One of the most important proposals is the development of a centre where companies can carry out Phase I and II clinical trials. Although the LMU and TUM both have clinical trials units, the newly proposed M4 Trial Centre would better coordinate and direct such activities. Currently, many companies in the cluster undertake trials elsewhere. 

The M4 centre will also house a tissue bank, where local companies will have access to blood and tissue samples for research. Again, Domdey notes, such resources exist now, but it is difficult for companies to locate and gain access to them.

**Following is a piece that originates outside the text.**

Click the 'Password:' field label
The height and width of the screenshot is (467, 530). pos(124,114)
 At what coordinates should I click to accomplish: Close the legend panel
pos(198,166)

The proposed clinical trials centre was key in getting the support of companies such as Corimmun.  “As a small start-up, we are very interested in the trial centre proposal,” says Ungerer.  Since its formation in 2007, Corimmun has received €8 million in funding from a local venture capital firm, MIG, and money from public funds including Bayern Kapital, the High-Tech Gründerfonds and ERP Start fund. 

But it has to use those funds wisely. “Financing clinical trials is very expensive and this would be a cheaper and more efficient way for us to do that,” Ungerer said. The company’s Cor-1 and Revacapt, a treatment for thrombo-embolism, completed Phase I clinical trials in Görlitz, Saxony, and Corimmun is now prospecting for a Phase II trial centre.

One of the leading lights of the Munich cluster, antibody specialist Morphosys, has a slightly different reaction to the winning of the competition. “We are a profitable company and the financial aspect of this is not as important for us,” says spokesman Mario Brkul. But the external funding will help support worthwhile projects while enabling Morphosys to keep its R&D budget low, he says.